Rows of pointing data
┏━━
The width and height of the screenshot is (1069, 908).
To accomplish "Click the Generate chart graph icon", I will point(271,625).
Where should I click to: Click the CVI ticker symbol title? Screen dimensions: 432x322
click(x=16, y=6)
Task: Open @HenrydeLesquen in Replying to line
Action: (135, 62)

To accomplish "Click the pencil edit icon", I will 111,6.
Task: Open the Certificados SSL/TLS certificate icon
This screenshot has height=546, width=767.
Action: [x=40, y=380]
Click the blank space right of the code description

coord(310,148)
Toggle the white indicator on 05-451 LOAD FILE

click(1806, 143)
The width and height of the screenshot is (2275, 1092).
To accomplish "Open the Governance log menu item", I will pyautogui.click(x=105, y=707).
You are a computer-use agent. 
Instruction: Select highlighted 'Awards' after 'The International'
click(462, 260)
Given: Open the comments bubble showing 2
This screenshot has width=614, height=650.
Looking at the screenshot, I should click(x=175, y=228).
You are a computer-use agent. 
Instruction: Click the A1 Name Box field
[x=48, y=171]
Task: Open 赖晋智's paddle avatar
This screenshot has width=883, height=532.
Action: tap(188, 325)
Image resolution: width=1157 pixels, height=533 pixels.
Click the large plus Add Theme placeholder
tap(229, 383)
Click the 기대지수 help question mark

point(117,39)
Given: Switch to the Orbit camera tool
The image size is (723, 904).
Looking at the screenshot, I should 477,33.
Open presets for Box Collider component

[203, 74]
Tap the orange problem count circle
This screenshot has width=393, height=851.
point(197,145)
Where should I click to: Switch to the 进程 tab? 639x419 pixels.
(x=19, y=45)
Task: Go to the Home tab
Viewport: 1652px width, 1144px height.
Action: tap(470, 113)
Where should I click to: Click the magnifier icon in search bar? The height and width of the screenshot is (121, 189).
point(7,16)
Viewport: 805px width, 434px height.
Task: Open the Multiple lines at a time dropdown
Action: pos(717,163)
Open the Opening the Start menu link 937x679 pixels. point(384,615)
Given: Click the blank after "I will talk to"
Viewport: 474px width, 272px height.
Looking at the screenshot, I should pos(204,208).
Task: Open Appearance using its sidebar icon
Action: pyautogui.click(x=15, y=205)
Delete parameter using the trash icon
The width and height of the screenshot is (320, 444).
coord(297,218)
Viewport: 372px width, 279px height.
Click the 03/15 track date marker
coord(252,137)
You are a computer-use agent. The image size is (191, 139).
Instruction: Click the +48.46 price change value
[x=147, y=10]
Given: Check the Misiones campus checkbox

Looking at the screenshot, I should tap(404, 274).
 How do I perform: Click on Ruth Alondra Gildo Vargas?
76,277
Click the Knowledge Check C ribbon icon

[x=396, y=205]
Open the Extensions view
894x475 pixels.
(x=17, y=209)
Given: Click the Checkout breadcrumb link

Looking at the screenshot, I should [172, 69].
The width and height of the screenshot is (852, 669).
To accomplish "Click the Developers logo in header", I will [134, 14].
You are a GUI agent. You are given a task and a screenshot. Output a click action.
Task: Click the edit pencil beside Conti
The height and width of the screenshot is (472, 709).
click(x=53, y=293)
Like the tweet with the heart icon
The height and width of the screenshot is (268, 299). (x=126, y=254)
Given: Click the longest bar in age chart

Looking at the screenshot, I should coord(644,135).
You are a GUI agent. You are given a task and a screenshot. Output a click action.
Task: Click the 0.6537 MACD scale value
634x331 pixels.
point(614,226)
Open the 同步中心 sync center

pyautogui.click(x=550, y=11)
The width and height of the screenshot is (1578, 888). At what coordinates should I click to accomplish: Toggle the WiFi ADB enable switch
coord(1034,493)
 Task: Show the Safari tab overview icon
┗━━
Do this
Revise the items above, changing "computer-use agent" to "GUI agent" wherever it occurs and leaving everything else unchanged.

Exercise result
The width and height of the screenshot is (1069, 908).
To accomplish "Click the Generate chart graph icon", I will point(271,625).
Where should I click to: Click the CVI ticker symbol title? Screen dimensions: 432x322
click(x=16, y=6)
Task: Open @HenrydeLesquen in Replying to line
Action: (135, 62)

To accomplish "Click the pencil edit icon", I will 111,6.
Task: Open the Certificados SSL/TLS certificate icon
This screenshot has height=546, width=767.
Action: [x=40, y=380]
Click the blank space right of the code description

coord(310,148)
Toggle the white indicator on 05-451 LOAD FILE

click(1806, 143)
The width and height of the screenshot is (2275, 1092).
To accomplish "Open the Governance log menu item", I will pyautogui.click(x=105, y=707).
You are a GUI agent. 
Instruction: Select highlighted 'Awards' after 'The International'
click(462, 260)
Given: Open the comments bubble showing 2
This screenshot has width=614, height=650.
Looking at the screenshot, I should click(x=175, y=228).
You are a GUI agent. 
Instruction: Click the A1 Name Box field
[x=48, y=171]
Task: Open 赖晋智's paddle avatar
This screenshot has width=883, height=532.
Action: tap(188, 325)
Image resolution: width=1157 pixels, height=533 pixels.
Click the large plus Add Theme placeholder
tap(229, 383)
Click the 기대지수 help question mark

point(117,39)
Given: Switch to the Orbit camera tool
The image size is (723, 904).
Looking at the screenshot, I should 477,33.
Open presets for Box Collider component

[203, 74]
Tap the orange problem count circle
This screenshot has width=393, height=851.
point(197,145)
Where should I click to: Switch to the 进程 tab? 639x419 pixels.
(x=19, y=45)
Task: Go to the Home tab
Viewport: 1652px width, 1144px height.
Action: tap(470, 113)
Where should I click to: Click the magnifier icon in search bar? The height and width of the screenshot is (121, 189).
point(7,16)
Viewport: 805px width, 434px height.
Task: Open the Multiple lines at a time dropdown
Action: pos(717,163)
Open the Opening the Start menu link 937x679 pixels. point(384,615)
Given: Click the blank after "I will talk to"
Viewport: 474px width, 272px height.
Looking at the screenshot, I should pos(204,208).
Task: Open Appearance using its sidebar icon
Action: pyautogui.click(x=15, y=205)
Delete parameter using the trash icon
The width and height of the screenshot is (320, 444).
coord(297,218)
Viewport: 372px width, 279px height.
Click the 03/15 track date marker
coord(252,137)
You are a GUI agent. The image size is (191, 139).
Instruction: Click the +48.46 price change value
[x=147, y=10]
Given: Check the Misiones campus checkbox

Looking at the screenshot, I should tap(404, 274).
 How do I perform: Click on Ruth Alondra Gildo Vargas?
76,277
Click the Knowledge Check C ribbon icon

[x=396, y=205]
Open the Extensions view
894x475 pixels.
(x=17, y=209)
Given: Click the Checkout breadcrumb link

Looking at the screenshot, I should [172, 69].
The width and height of the screenshot is (852, 669).
To accomplish "Click the Developers logo in header", I will [134, 14].
You are a GUI agent. You are given a task and a screenshot. Output a click action.
Task: Click the edit pencil beside Conti
The height and width of the screenshot is (472, 709).
click(x=53, y=293)
Like the tweet with the heart icon
The height and width of the screenshot is (268, 299). (x=126, y=254)
Given: Click the longest bar in age chart

Looking at the screenshot, I should coord(644,135).
You are a GUI agent. You are given a task and a screenshot. Output a click action.
Task: Click the 0.6537 MACD scale value
634x331 pixels.
point(614,226)
Open the 同步中心 sync center

pyautogui.click(x=550, y=11)
The width and height of the screenshot is (1578, 888). At what coordinates should I click to accomplish: Toggle the WiFi ADB enable switch
coord(1034,493)
 Task: Show the Safari tab overview icon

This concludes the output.